## [Your instructions]
Only the lines from the one containing "The height and width of the screenshot is (707, 1387)." through the end of the data below are to be repeated, exactly as given, without pictures.

BEGIN

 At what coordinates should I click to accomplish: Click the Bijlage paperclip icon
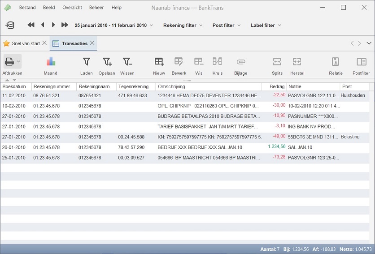[240, 62]
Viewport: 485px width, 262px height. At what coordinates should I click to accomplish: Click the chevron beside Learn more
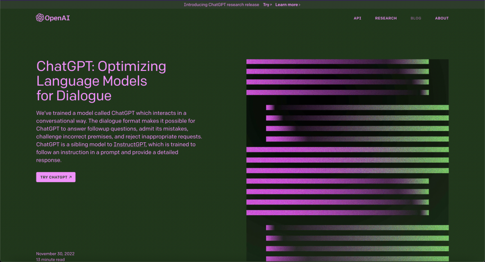point(299,5)
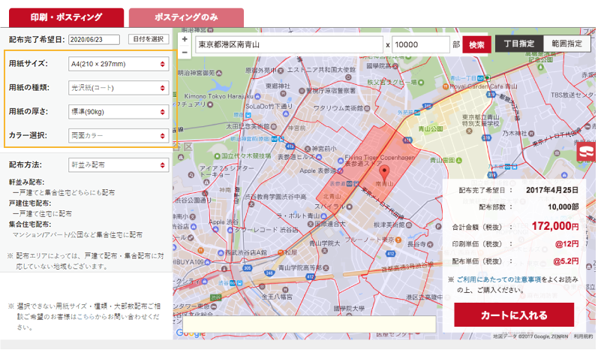Open the 配布方法 dropdown
The height and width of the screenshot is (350, 601).
point(118,164)
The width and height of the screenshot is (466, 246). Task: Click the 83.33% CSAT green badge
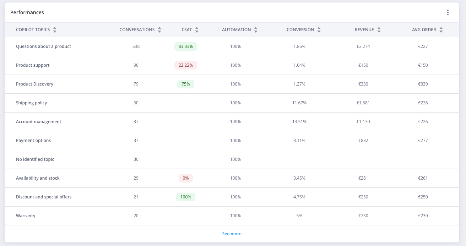click(186, 47)
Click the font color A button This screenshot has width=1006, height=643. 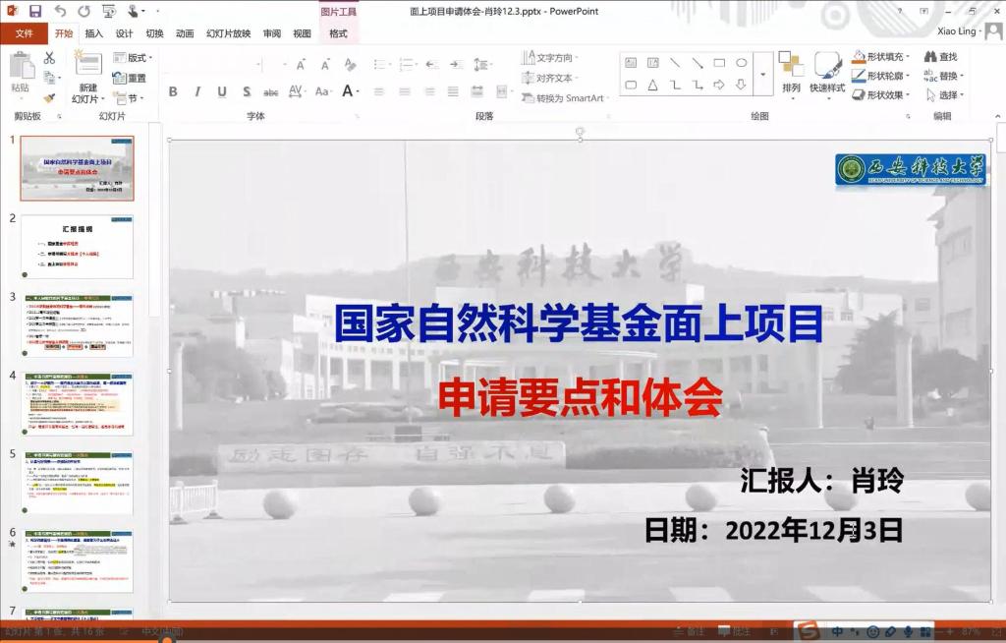[348, 91]
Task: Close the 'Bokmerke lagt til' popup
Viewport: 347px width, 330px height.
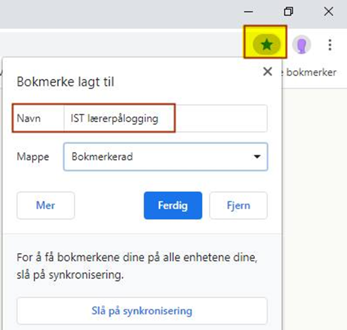Action: tap(268, 71)
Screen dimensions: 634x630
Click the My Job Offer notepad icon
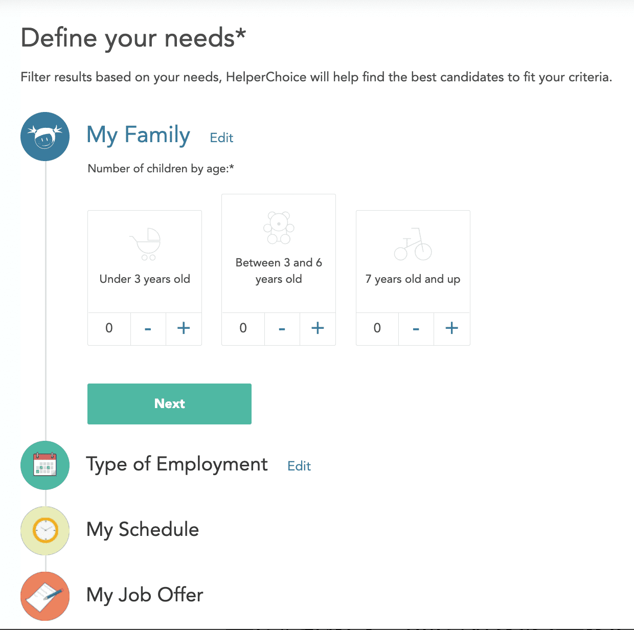coord(45,596)
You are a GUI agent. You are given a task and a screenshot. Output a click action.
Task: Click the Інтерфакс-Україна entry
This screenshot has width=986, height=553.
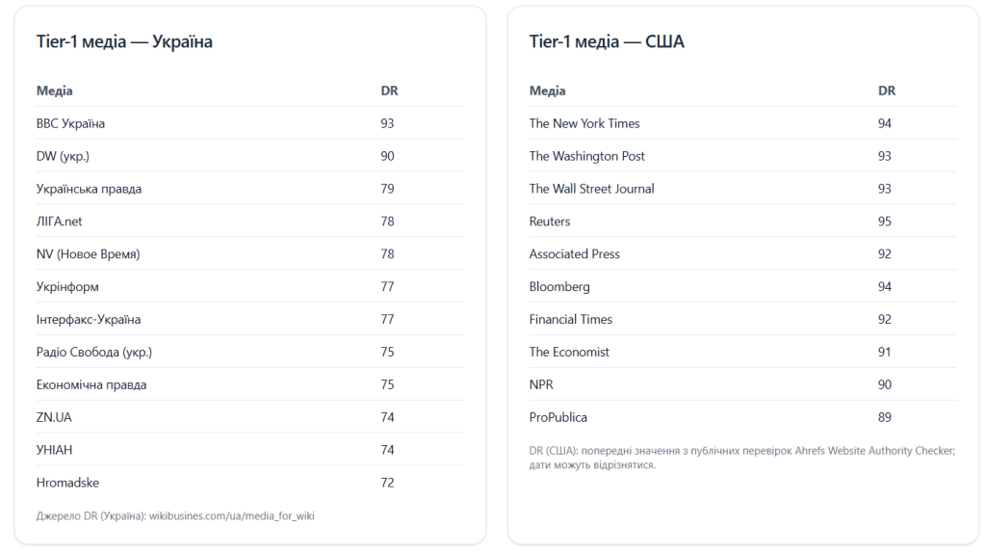(89, 320)

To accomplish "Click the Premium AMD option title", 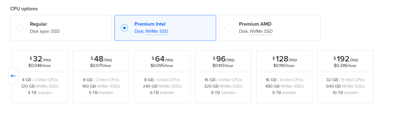I will [x=255, y=24].
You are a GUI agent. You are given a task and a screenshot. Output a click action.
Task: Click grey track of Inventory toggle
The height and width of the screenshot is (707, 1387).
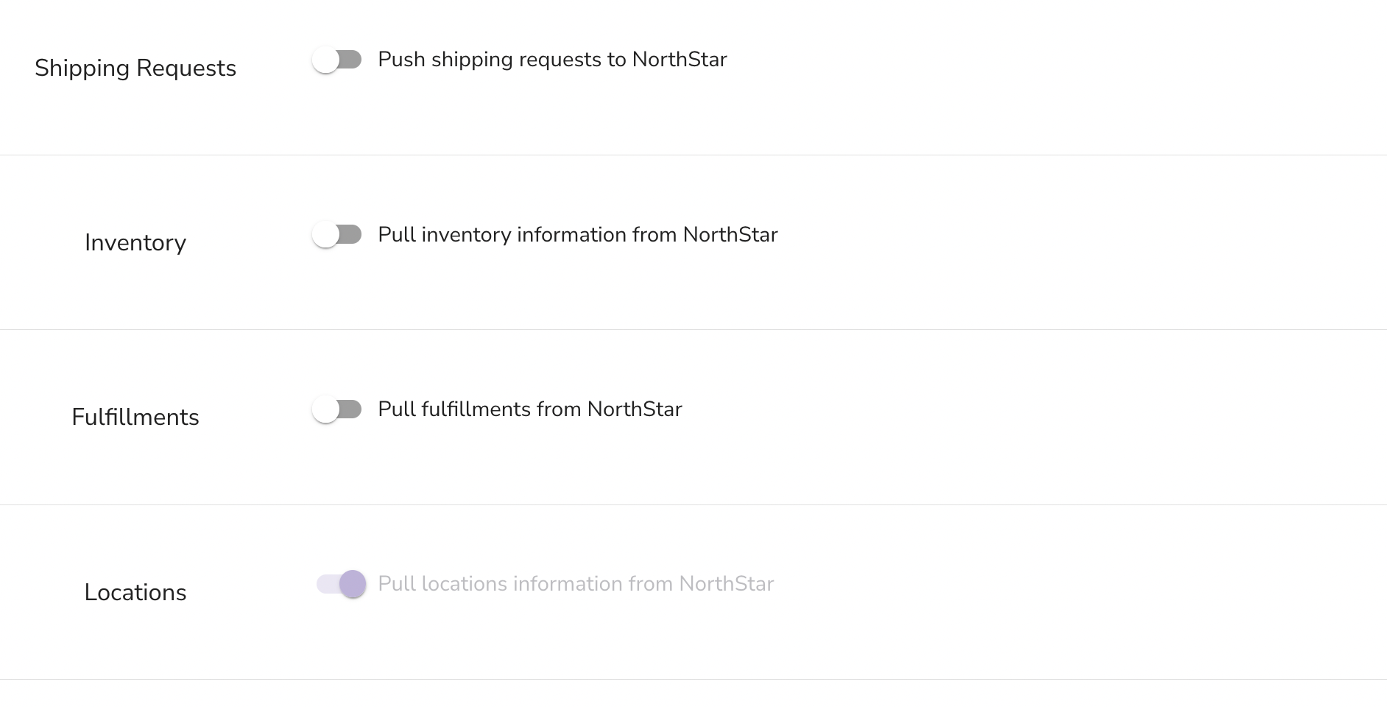(x=352, y=235)
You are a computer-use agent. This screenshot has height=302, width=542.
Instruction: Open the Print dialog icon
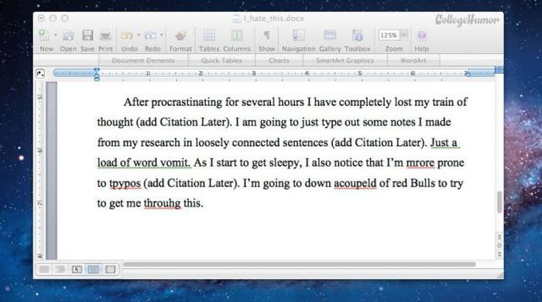pos(105,36)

END

## [Exercise output]
The height and width of the screenshot is (707, 1387).
(x=352, y=235)
You are a computer-use agent. This screenshot has height=302, width=542.
Instruction: Open the Print dialog icon
pos(105,36)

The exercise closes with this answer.